** KUTIPAN TEKS **
((

Oleh : Angelina Kusuma
Mungkin, anda sudah pernah membaca kisah di bawah ini. Entah siapa yang menulisnya pertama kali, saya kurang tahu. Saya pernah mendapat forward-an e-mail yang berisi sebuah kisah indah mengenai gambaran cinta sejati dan pernikahan ini beberapa tahun lalu dan mungkin anda juga akan dengan mudah menemukan kisah ini melalui search engine internet, karena memang kisah ini sudah menjadi konsumsi publik yang menguatkan banyak pihak. Dengan rasa hormat kepada penulis aslinya, saya akan menceritakan kembali kisah yang pernah saya dapat melalui e-mail itu disini:
Seorang pria dan kekasihnya menikah, dan acara pernikahannya sungguh megah. Semua kawan-kawan dan keluarga mereka hadir menyaksikan dan menikmati hari yang berbahagia tersebut. Suatu acara yang luar biasa mengesankan. Mempelai wanita begitu anggun dalam gaun putihnya dan pengantin pria juga tampak gagah dalam tuxedo hitamnya. Setiap pasang mata yang memandang, setuju mengatakan bahwa mereka sungguh-sungguh saling mencintai.
Beberapa bulan kemudian, sang istri berkata kepada suaminya, "Sayang, aku baru membaca sebuah artikel di majalah tentang bagaimana memperkuat tali pernikahan", katanya sambil menyodorkan majalah tersebut. "Masing-masing kita akan mencatat hal-hal yang kurang kita sukai dari pasangan kita. Kemudian, kita akan membahas bagaimana merubah hal-hal tersebut dan membuat hidup pernikahan kita bersama lebih bahagia."

))

** BAGIAN DATA **
((

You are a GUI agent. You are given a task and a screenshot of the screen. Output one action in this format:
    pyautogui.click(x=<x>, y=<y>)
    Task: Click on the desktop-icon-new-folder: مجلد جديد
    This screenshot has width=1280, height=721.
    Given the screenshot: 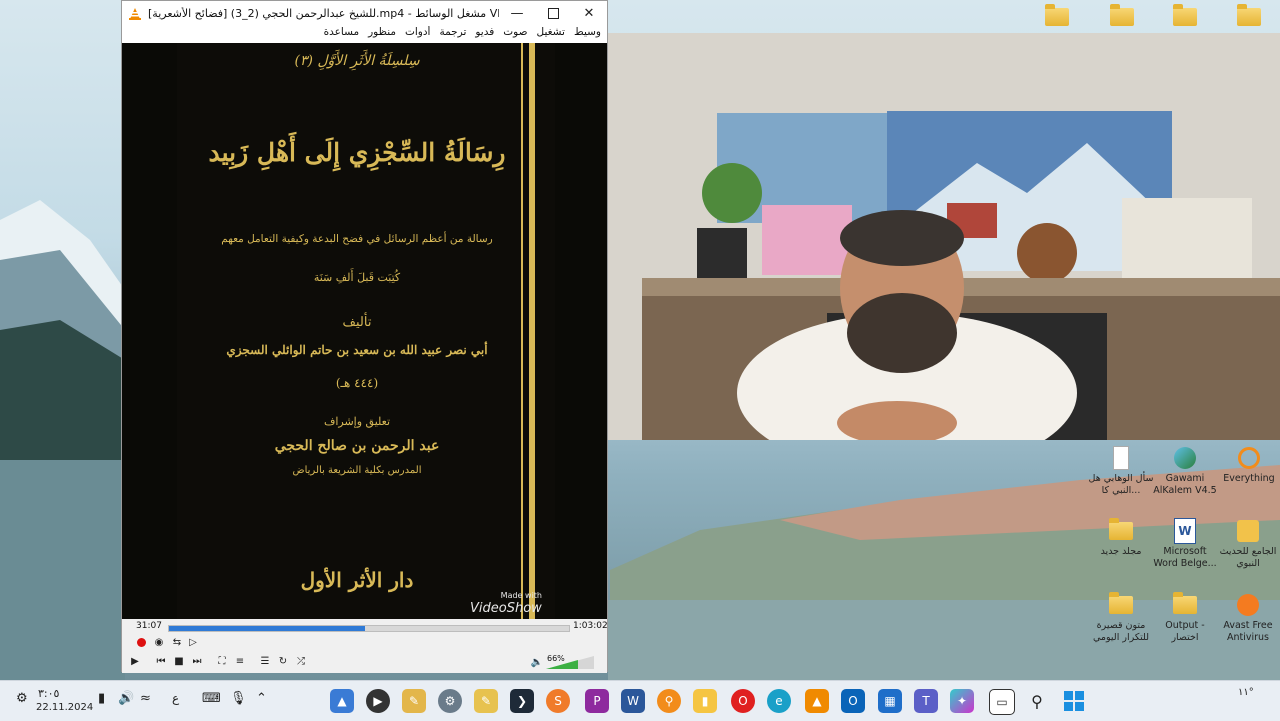 What is the action you would take?
    pyautogui.click(x=1121, y=538)
    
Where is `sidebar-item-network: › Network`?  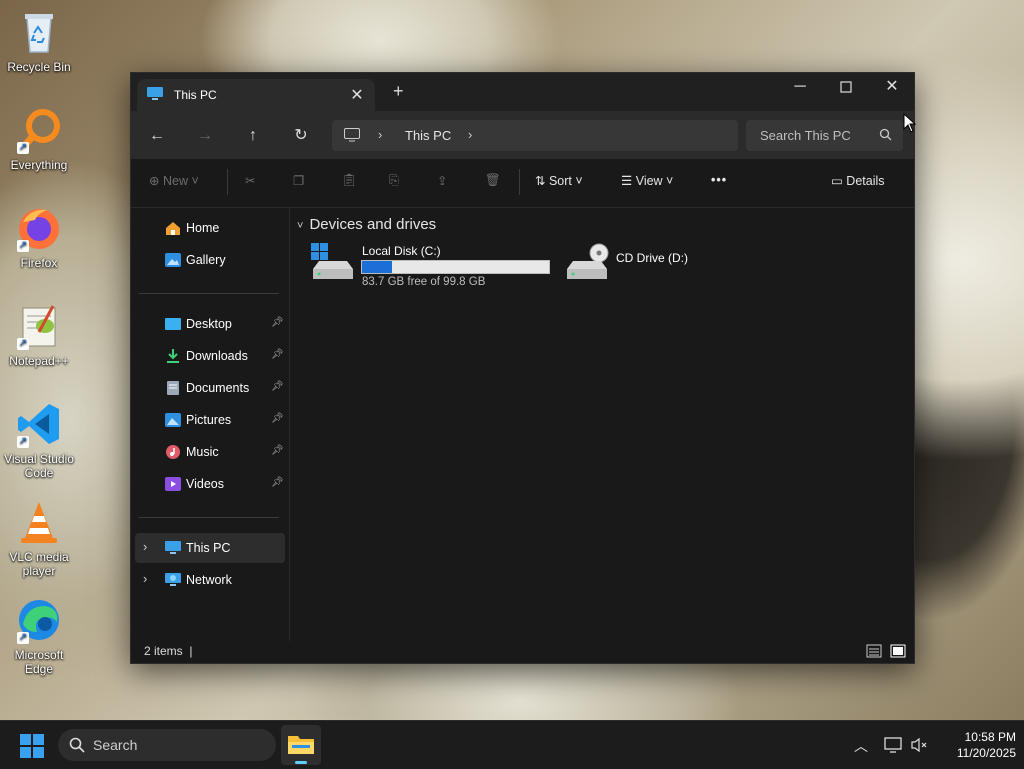 sidebar-item-network: › Network is located at coordinates (210, 580).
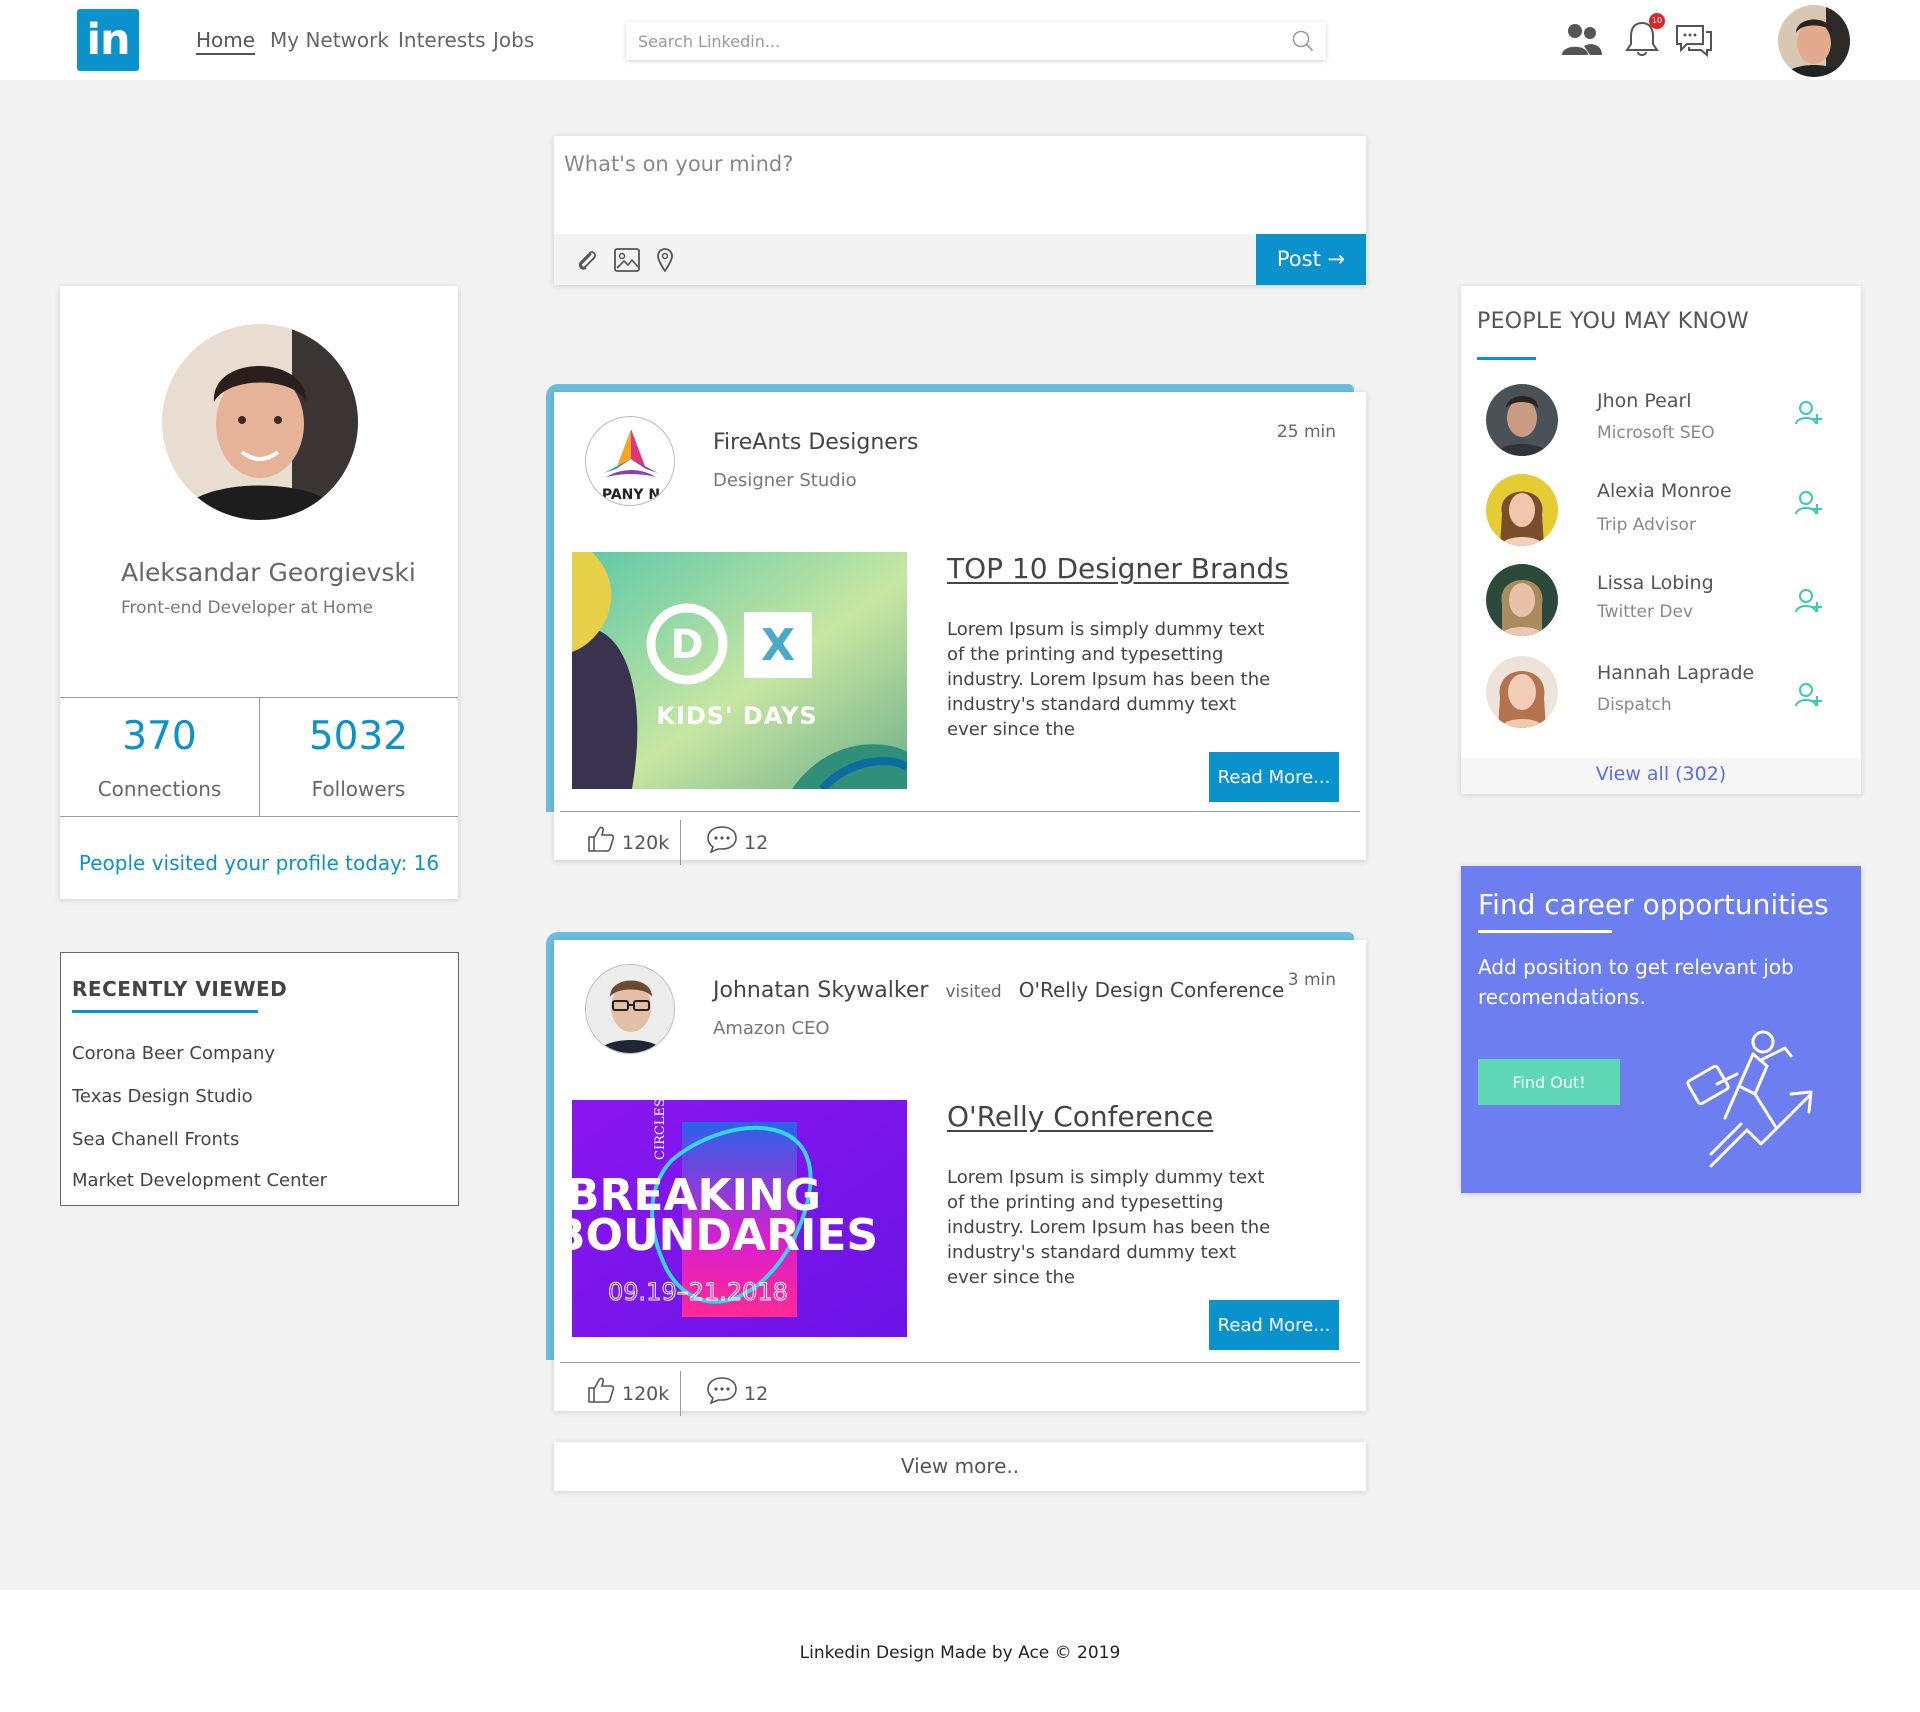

))

Jawablah pertanyaan berikut berdasarkan kutipan teks tentang kisah cinta sejati dan pernikahan.
1. Melalui apa penulis pernah mendapatkan kisah ini?
2. Apa yang dikenakan pengantin pria pada hari pernikahan?
3. Di mana sang istri membaca artikel tentang cara memperkuat tali pernikahan?

** PENYELESAIAN SOAL **
1. Melalui forward-an e-mail beberapa tahun lalu.
2. Tuxedo hitam.
3. Di majalah.